==========
Workspaces are a new way to set up your package architecture that's
available by default starting from Yarn 1.0. It allows you to setup
multiple packages in such a way that you only need to run
yarn install
once to install all of them in a
single pass.
-
Your dependencies can be linked together, which means that your workspaces can depend on one another while always using the most up-to-date code available. This is also a better mechanism than
yarn link
since it only affects your workspace tree rather than your whole system. -
All your project dependencies will be installed together, giving Yarn more latitude to better optimize them.
-
Yarn will use a single lockfile rather than a different one for each project, which means fewer conflicts and easier reviews.
Add the following in a package.json
file. Starting
from now on, we'll call this directory the "workspace root":
package.json
{
"private": true,
"workspaces": ["loger", "receiver"]
}
Note that the private: true
is required!
Workspaces are not meant to be published, so we've added this safety
measure to make sure that nothing can accidentally expose them.
After this file has been created, create two new subfolders named
loger
and receiver
.
In each of them, create another package.json
file
with the following content:
loger/package.json:
{
"name": "loger",
"version": "1.0.0",
"dependencies": {
"lodash": "4.17.21"
}
}
receiver/package.json:
{
"name": "receiver",
"version": "1.0.0",
"dependencies": {
"lodash": "4.17.21"
"loger": "1.0.0"
}
}
Finally, run yarn install
somewhere, ideally
inside the workspace root. If everything works well, you should now have
a similar file hierarchy:
/package.json
/yarn.lock
/node_modules
/node_modules/lodash
/node_modules/loger -> /loger
/loger/package.json
/receiver/package.json
Note: don't look for /node_modules/receiver
.
It won't be there unless some other package use it as a dependency.

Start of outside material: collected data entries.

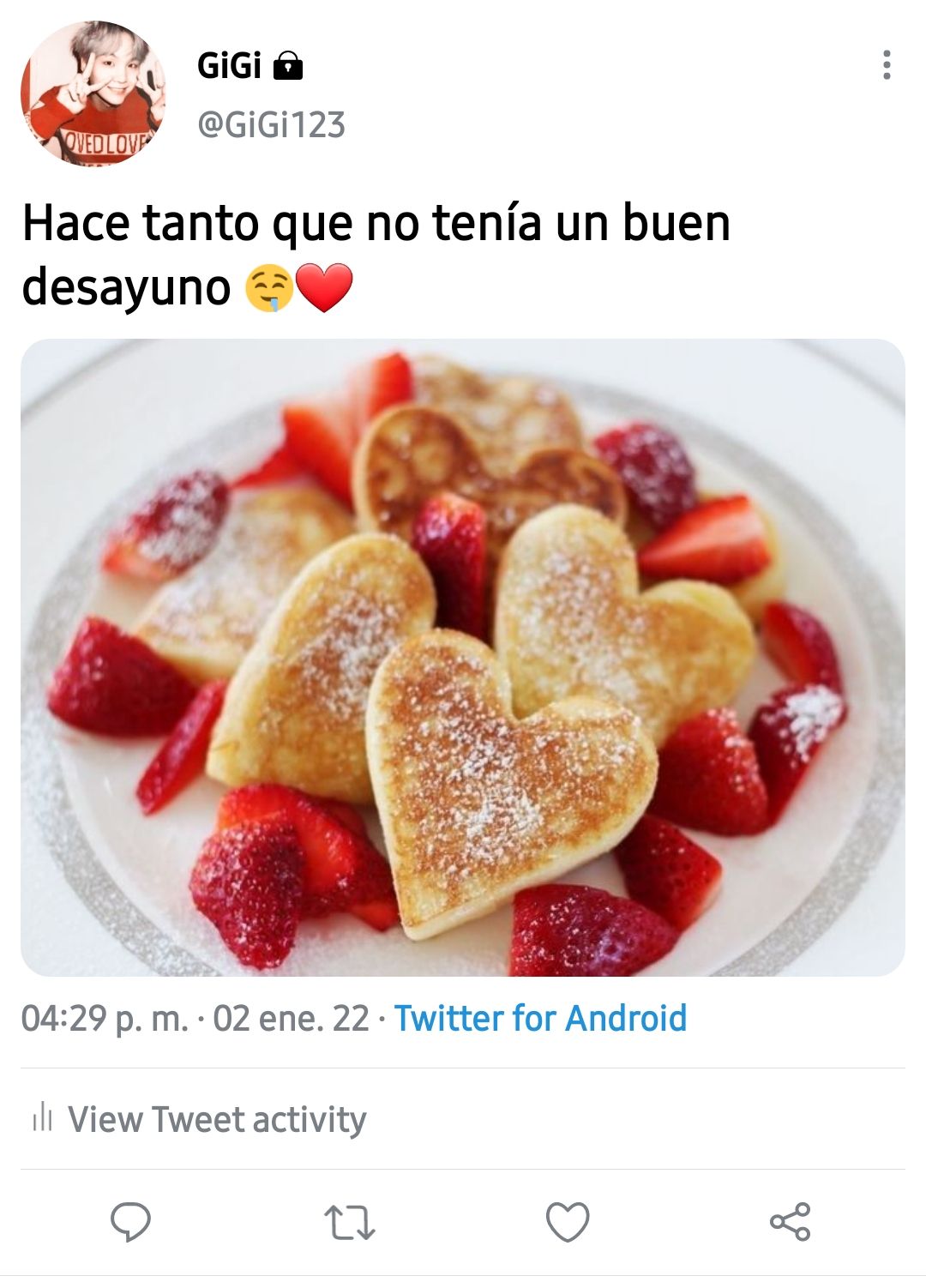Tap the red heart emoji in tweet
Viewport: 926px width, 1288px height.
pos(323,288)
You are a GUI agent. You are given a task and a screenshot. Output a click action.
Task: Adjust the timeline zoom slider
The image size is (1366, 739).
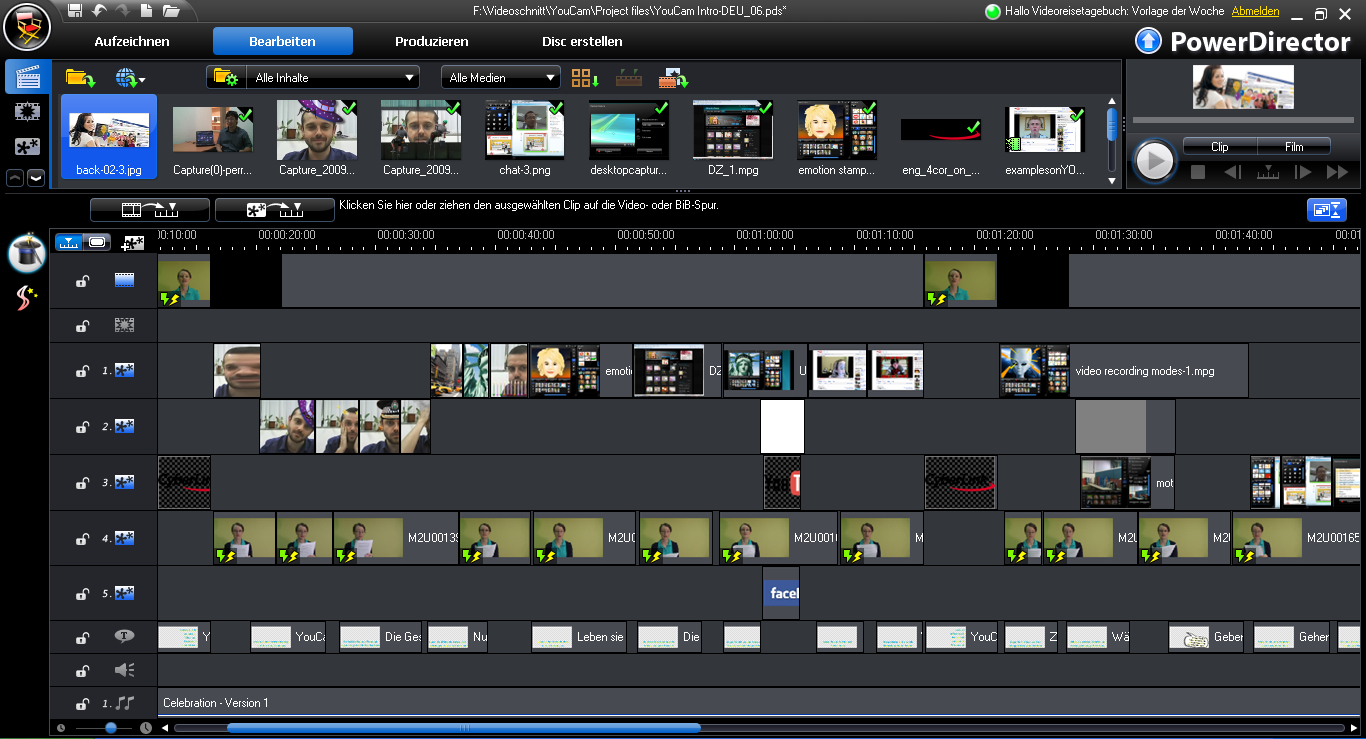click(110, 729)
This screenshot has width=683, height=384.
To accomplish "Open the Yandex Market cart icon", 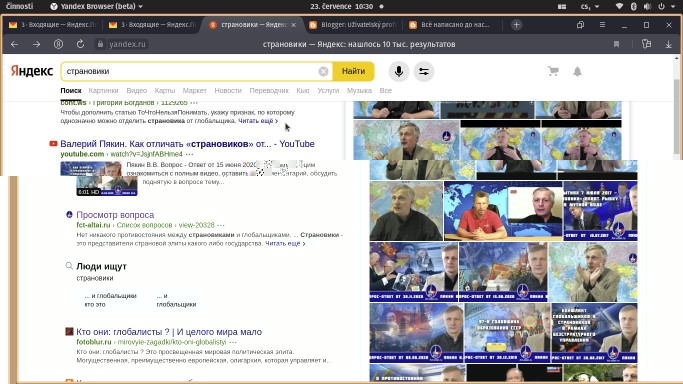I will tap(553, 71).
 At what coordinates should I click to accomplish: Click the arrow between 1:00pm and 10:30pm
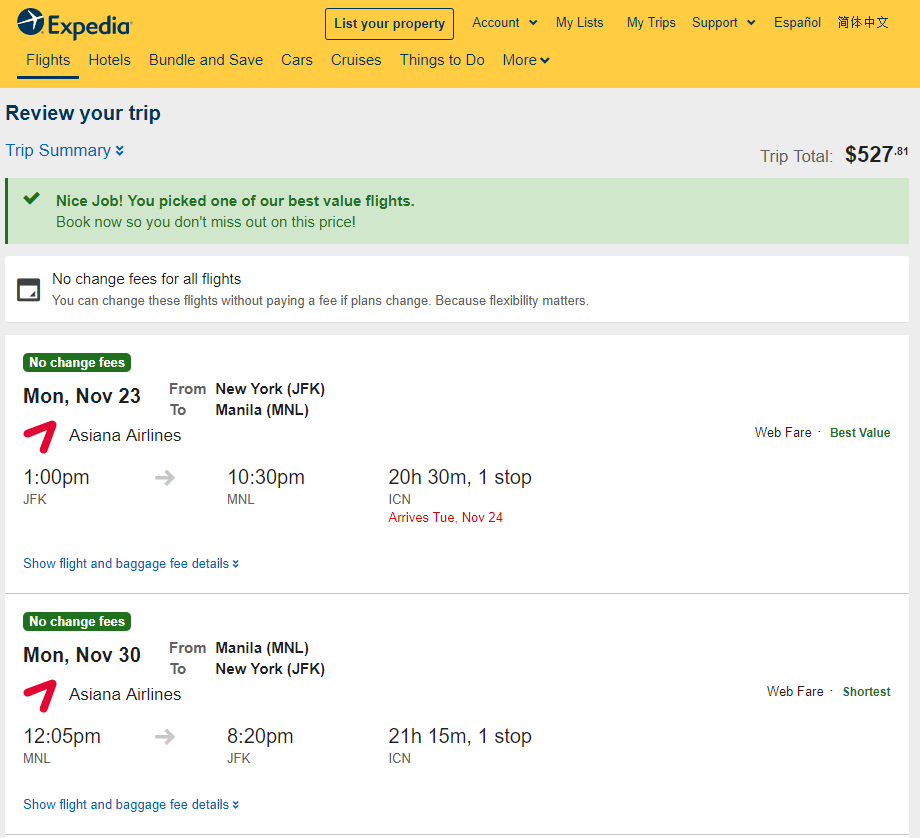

And that's it! Requiring loger
from a file
located in receiver
will now use the exact code
currently located inside your project rather than what is published on
npm, and the lodash
package has been correctly
deduped and put at the root of your project to be used by both
loger
and receiver
.
Please note the fact that /loger
is aliased
as /node_modules/loger
via a symlink. That's
the trick that allows you to require the package as if it was a normal
one! You also need to know that the
/loger/package.json#name
field is used and
not the folder name. This means that if the
/loger/package.json
name
field was "pkg-a"
, the
alias will be the following:
/node_modules/pkg-a -> /loger
and you will
be able to import code from /loger
with
const pkgA = require("pkg-a");
(or maybe
import pkgA from "pkg-a";
).
Yarn's workspaces are the low-level primitives that tools like Lerna can (and do!) use. They will never try to support the high-level feature that Lerna offers, but by implementing the core logic of the resolution and linking steps inside Yarn itself we hope to enable new usages and improve performance.
-
The
workspaces
field is an array containing the paths to each workspace. Since it might be tedious to keep track of each of them, this field also accepts glob patterns! For example, Babel reference all of their packages through a singlepackages/*
directive. -
Workspaces are stable enough to be used in large-scale applications and shouldn't change anything from the way the regular installs work, but if you think they're breaking something, you can disable them by adding the following line into your Yarnrc file:
workspaces-experimental false
-
If you're only making changes to a single workspace, use --focus to quickly install sibling dependencies from the registry rather than building all of them from scratch.
-
The package layout will be different between your workspace and what your users will get (the workspace dependencies will be hoisted higher into the filesystem hierarchy). Making assumptions about this layout was already hazardous since the hoisting process is not standardized, so theoretically nothing new here. If you encounter issues, try using the
nohoist
option -
In the example above, if
receiver
depends on a different version than the one referenced inloger
's package.json, the dependency will be installed from npm rather than linked from your local filesystem. This is because some packages actually need to use the previous versions in order to build the new ones (Babel is one of them). -
Be careful when publishing packages in a workspace. If you are preparing your next release and you decided to use a new dependency but forgot to declare it in the
package.json
file, your tests might still pass locally if another package already downloaded that dependency into the workspace root. However, it will be broken for consumers that pull it from a registry, since the dependency list is now incomplete so they have no way to download the new dependency. Currently there is no way to throw a warning in this scenario. -
Workspaces must be descendants of the workspace root in terms of folder hierarchy. You cannot and must not reference a workspace that is located outside of this filesystem hierarchy.
-
Nested workspaces are not supported at this time.